司馬遼太郎が新選組のことを書き綴っている。締めて原稿用紙1750枚の大作名は『燃えよ剣』という。その中で、新選組のデビュー戦である「池田屋襲撃」ももちろん描かれている。ただし戦闘シーンは2ページだけ。並の作家なら、池田屋事件だけでも一章を割いて、近藤勇がどうの、土方歳三がこう活躍し、沖田総司がどう戦ったかなどなど、延々と書きつなぐだろう。
しかし司馬さん、そんな冗漫な文章は書かない。
《近藤は、敵が廊下に出てこないため、再び座敷に入った。宮部と、双方中段で対峙した。宮部も数合戦ったが、近藤の比ではなかった。面上を割られ、それでも余力をふるって表階段の降り口までたどりついたが、ちょうど吉田稔麿を斬って駈けあがってきた沖田総司に遭い、さらに数創を受けた。》
ここなんかも、新選組の大将の近藤と志士側の首魁である宮部鼎蔵の一戦である。「ドラゴンボール」は孫悟空とフリーザの闘いに4週を費やしたんですぞ。ところが、司馬さん、短い文章を4つ連ねただけで、緊迫した池田屋二階の決戦を描いている。その後は、池田屋そのものに未練を残さず、淡々と双方の犠牲者の数を並べて、この襲撃事件の凄まじさを物語っている。
志士側の犠牲者は、『幕末維新全殉難者名鑑』(新人物往来社)によれば15人が闘死、捕縛後に死んだものが9人。新選組の犠牲者は3人、周辺警備についていた幕兵からは十数名の死者が出ている。この数字から、池田屋事件の凄まじさと新選組の強さが知れよう。特筆すべきは、斬り込みの最初から最前線で奮戦した近藤勇、沖田総司、永倉新八である。彼らの強さは鬼神も恐れたに違いない。
残念ながら、池田屋で微傷も負わなかった近藤も沖田も、維新の世を見ることはできなかった。しかし、永倉新八だけは長命し、大正の御世まで生きた。その永倉に最晩年のエピソードがある。
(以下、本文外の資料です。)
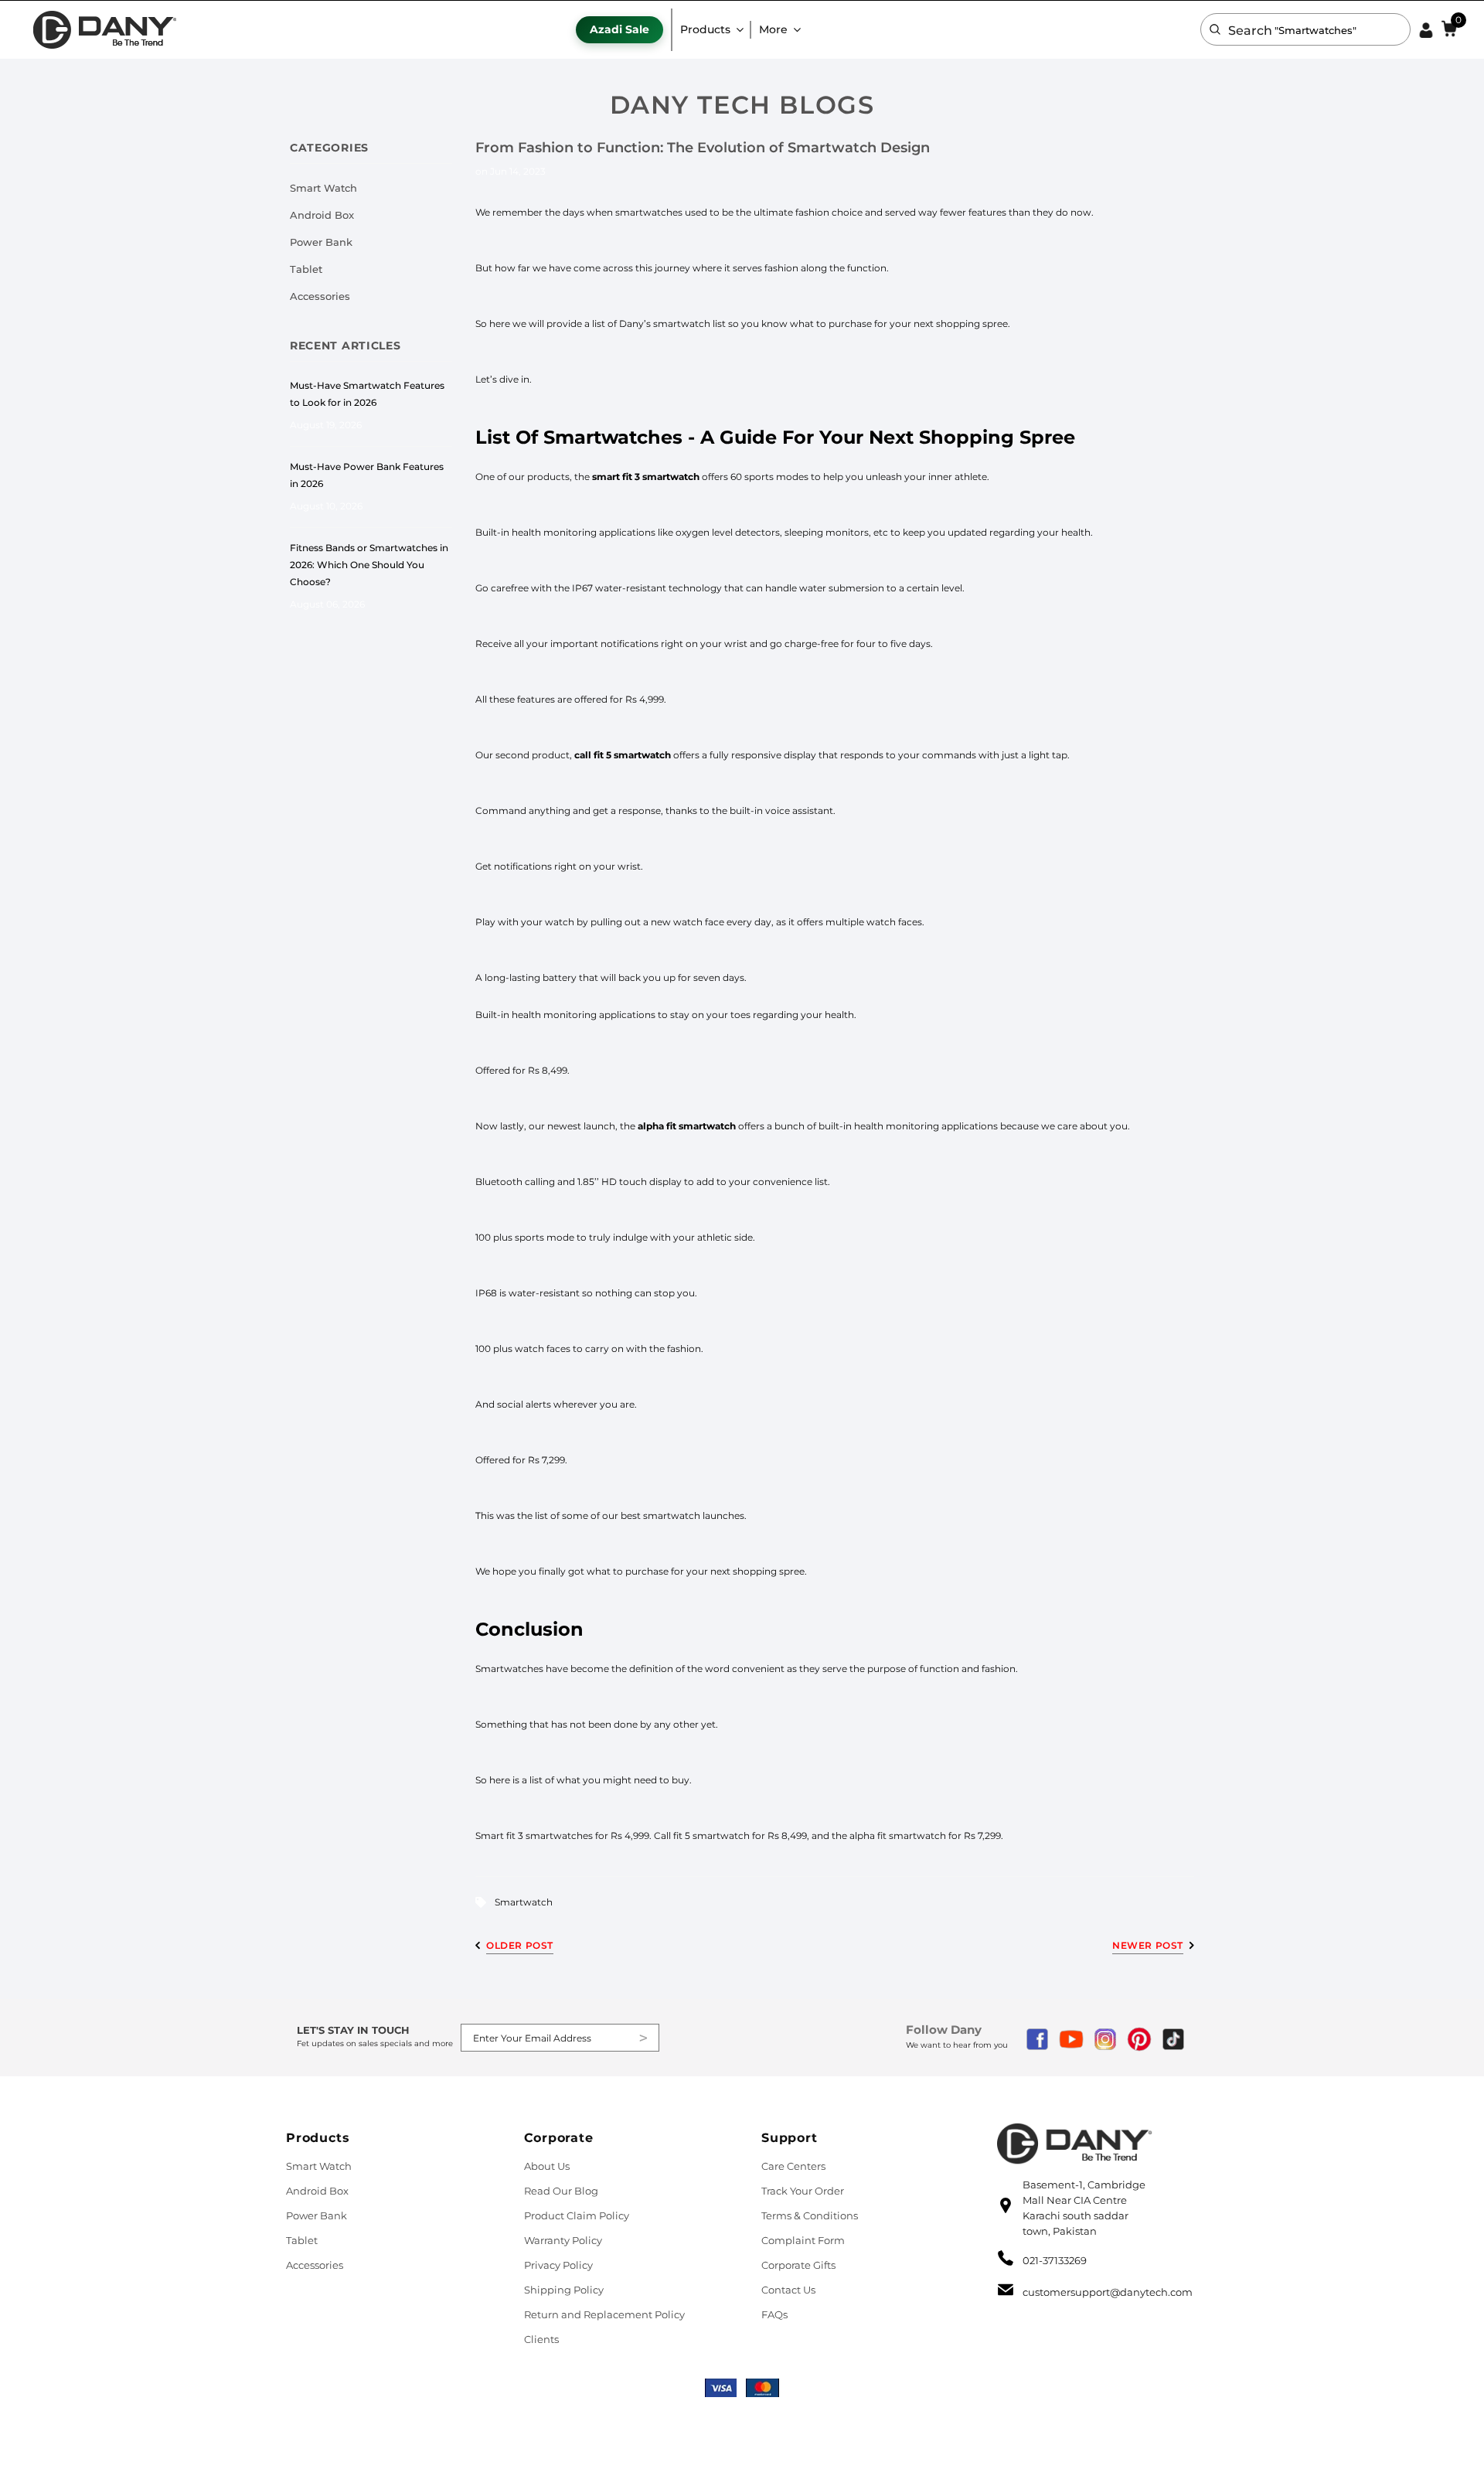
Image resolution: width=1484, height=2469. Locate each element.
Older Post (519, 1945)
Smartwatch (524, 1902)
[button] (1215, 29)
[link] (104, 29)
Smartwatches (612, 437)
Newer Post (1147, 1945)
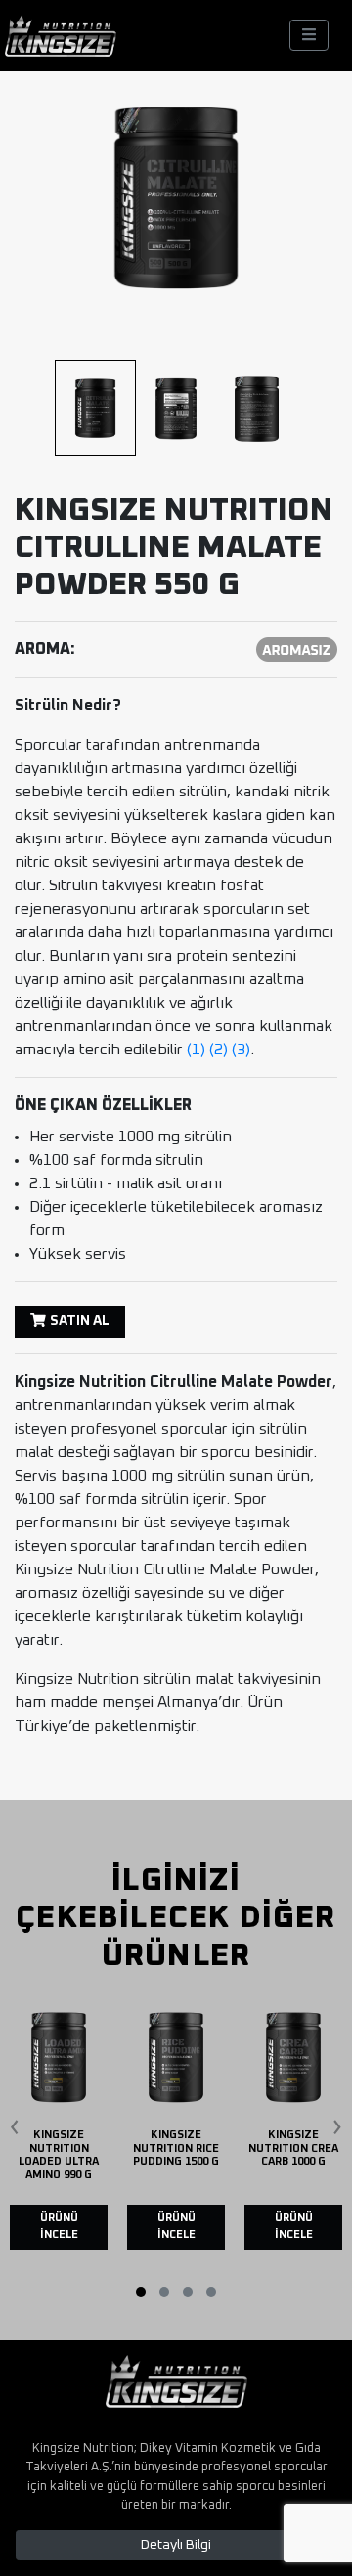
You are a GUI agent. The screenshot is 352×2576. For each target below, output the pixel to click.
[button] (141, 2291)
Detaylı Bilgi (176, 2545)
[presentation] (14, 2119)
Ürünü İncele (59, 2226)
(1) (196, 1049)
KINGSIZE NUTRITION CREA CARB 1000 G (293, 2148)
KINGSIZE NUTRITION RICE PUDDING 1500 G (176, 2148)
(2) (218, 1049)
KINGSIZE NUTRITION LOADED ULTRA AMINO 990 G (59, 2154)
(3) (241, 1049)
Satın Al (80, 1321)
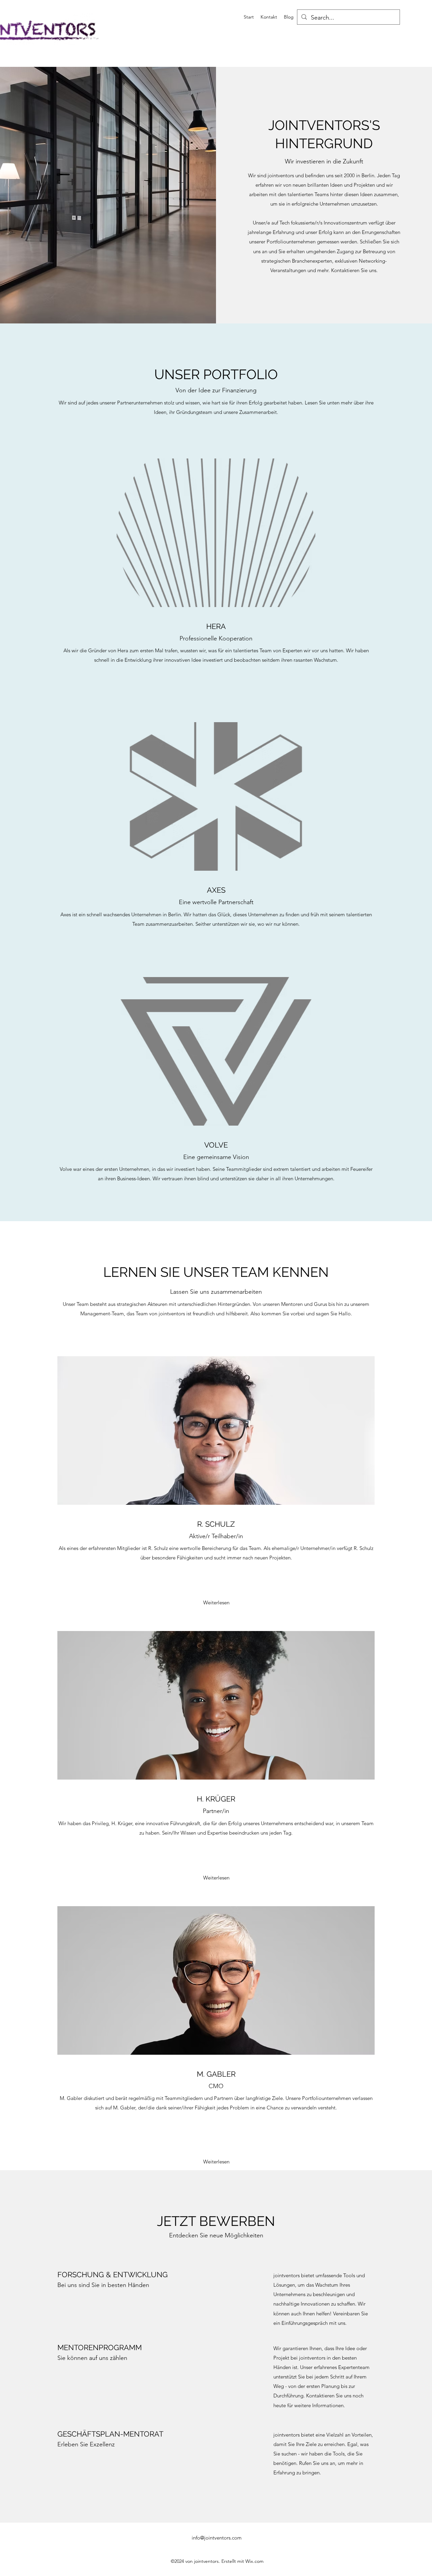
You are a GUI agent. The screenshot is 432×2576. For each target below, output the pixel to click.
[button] (216, 1603)
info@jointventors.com (217, 2537)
北海道の小樽に隠棲した永倉は喜寿を迎えようとしていた。ある時、永倉は孫とともに繁華街に出て、地廻り数人に因縁をつけられた。腰を低くして謝っても許されず、永倉はやむを得ず突いていたステッキを正眼に構えたという。大正時代の76歳である。大翁と言っていい。老いさらばえたジジイがステッキを構えたとて、何ほどのことがあろうか。
しかし、地廻りは永倉に手が出せなかった。何百という修羅場を潜り抜けてきた永倉の本物の気迫を恐れたに違いない。
こんな話をしていると、あ〜、また四条河原町の「池田屋花の舞」に行きたくなってしまった。因みに昨日は地元の「花の舞」で呑んだくれていたんですがね。